From AAA to the Clean Lakes Alliance, Madison officials prepare for December snow

MADISON, Wis. — The first snow of the season has Wisconsinites talking about two more phrases: slowing down & salting up.

“We continue to see crash rates and fatalities on the roads increase,” AAA Wisconsin spokesman Nick Jarmusz said. “A lot of that is because people developed a bit of a lead foot during the pandemic when the roads were less congested.”

“Probably the biggest thing I would recommend is to slow down,” he added.

Seems obvious, but how slow should drivers go?

A good rule of thumb, according to AAA, is to increase following distance from the standard three seconds to six when it’s snowing, meaning it should take at least that length of time for a driver to pass a road sign or overpass after the driver in front of them does.

RELATED: ‘We’ve been ready for a while’: Madison Streets Division crews detail plans for winter weather response

“If it’s actively snowing, it’s hard to drive even when our trucks are out,” said Bryan Johnson, who works for the City of Madison Streets Division. “This time of year, wet roads can be slippery roads too. Drivers need to be careful out there.”

That’s where salting comes in.

Once snow begins sticking to the pavement, 32 city trucks roll through the salt routes of Madison. Workers plow and salt roughly half of the city’s traffic lanes, including major roads, bus routes, and streets around hospitals.

Residential roads only get plowed if three or more inches of snowfall, and those are never salted.

“Salt is great for melting ice and keeping everyone safe, and that is very important,” said Adam Sodersten, a spokesman for the Clean Lakes Alliance. “But everything we put on our streets eventually ends up in the lakes. That includes salt.”

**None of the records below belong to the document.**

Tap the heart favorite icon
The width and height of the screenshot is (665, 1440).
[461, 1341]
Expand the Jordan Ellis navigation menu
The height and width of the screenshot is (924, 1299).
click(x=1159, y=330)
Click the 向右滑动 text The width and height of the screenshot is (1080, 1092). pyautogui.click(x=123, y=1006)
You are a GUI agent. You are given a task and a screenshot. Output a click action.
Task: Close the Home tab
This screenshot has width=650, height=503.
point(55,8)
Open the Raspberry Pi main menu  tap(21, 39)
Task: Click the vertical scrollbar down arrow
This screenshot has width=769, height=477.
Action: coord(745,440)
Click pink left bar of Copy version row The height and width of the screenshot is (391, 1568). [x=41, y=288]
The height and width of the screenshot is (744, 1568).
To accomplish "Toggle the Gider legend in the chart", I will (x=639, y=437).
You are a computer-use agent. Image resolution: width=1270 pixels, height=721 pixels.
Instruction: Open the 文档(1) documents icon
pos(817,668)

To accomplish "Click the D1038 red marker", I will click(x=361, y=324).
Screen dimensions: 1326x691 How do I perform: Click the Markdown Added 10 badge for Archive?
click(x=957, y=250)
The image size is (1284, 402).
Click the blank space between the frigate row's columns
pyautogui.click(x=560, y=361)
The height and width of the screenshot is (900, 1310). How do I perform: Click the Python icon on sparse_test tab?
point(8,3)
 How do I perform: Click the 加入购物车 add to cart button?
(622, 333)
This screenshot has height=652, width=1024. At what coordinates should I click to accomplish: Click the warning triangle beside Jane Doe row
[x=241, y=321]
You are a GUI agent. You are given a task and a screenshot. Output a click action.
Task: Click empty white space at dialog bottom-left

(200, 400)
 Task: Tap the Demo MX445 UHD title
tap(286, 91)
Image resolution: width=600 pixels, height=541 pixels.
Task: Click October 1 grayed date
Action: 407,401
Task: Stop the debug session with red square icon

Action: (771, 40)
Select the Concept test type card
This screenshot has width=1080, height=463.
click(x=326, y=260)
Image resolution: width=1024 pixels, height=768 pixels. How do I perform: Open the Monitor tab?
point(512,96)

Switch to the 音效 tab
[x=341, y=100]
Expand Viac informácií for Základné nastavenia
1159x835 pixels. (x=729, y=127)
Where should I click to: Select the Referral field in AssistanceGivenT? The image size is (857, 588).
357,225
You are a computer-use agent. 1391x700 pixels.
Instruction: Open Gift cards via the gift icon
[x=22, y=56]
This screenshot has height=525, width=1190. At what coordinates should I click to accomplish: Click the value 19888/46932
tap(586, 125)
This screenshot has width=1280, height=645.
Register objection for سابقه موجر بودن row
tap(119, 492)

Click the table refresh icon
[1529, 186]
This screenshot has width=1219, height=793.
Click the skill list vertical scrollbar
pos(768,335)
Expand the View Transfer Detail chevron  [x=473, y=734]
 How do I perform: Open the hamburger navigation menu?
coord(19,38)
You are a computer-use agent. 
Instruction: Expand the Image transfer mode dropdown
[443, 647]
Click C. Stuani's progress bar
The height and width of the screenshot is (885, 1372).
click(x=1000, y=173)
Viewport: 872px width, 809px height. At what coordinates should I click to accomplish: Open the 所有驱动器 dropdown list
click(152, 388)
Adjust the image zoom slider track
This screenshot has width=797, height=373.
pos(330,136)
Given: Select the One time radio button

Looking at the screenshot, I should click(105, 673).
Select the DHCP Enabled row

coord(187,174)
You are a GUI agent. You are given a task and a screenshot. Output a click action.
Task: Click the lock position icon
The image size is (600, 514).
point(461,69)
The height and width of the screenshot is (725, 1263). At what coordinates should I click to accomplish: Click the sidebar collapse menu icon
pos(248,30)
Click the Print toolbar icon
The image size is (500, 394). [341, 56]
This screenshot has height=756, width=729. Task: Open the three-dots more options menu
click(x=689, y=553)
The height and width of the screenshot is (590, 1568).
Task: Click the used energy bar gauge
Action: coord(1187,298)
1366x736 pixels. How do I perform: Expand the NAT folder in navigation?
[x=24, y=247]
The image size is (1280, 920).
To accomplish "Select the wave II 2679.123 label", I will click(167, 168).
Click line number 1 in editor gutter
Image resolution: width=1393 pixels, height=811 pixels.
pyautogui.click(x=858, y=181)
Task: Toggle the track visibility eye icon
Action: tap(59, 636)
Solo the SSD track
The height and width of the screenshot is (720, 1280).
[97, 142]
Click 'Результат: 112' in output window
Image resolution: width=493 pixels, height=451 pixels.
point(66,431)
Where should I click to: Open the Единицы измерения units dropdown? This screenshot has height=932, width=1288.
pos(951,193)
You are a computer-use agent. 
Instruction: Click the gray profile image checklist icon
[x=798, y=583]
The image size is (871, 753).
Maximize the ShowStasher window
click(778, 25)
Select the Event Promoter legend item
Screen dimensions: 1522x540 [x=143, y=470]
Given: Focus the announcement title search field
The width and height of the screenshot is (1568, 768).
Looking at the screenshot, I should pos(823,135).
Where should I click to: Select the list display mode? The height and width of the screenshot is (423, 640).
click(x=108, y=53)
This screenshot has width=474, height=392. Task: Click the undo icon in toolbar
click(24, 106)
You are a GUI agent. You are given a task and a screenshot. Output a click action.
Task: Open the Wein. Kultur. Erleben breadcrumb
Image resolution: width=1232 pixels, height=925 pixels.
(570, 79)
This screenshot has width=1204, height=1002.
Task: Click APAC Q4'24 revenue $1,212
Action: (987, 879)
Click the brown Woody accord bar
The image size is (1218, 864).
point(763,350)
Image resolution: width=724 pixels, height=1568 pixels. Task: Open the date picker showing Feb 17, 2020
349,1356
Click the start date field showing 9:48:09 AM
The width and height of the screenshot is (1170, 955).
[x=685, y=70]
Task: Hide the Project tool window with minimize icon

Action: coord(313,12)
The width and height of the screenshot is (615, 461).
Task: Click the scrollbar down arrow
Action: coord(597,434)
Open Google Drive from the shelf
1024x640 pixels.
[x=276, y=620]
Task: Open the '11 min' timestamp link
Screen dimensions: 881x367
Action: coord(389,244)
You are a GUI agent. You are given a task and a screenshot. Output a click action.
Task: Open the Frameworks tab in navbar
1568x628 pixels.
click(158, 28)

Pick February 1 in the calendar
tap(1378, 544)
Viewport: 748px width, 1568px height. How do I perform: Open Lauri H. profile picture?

Sodersten said most people are using more salt than necessary.

“Something I’ve heard is that if you have an average-sized coffee cup,” he said, holding up a mug, “this is enough salt for the average residential driveway.”

When it comes to salting, the Clean Lakes Alliance said people want to avoid pouring down big clumps. The environmentally-conscious group also recommends clearing all snow from a driveway before salting and trying to remove some of the ice, too.

“It’s not good to do snow and salt at the same time,” Sodersten said. “It’s going to make the salt ineffective.”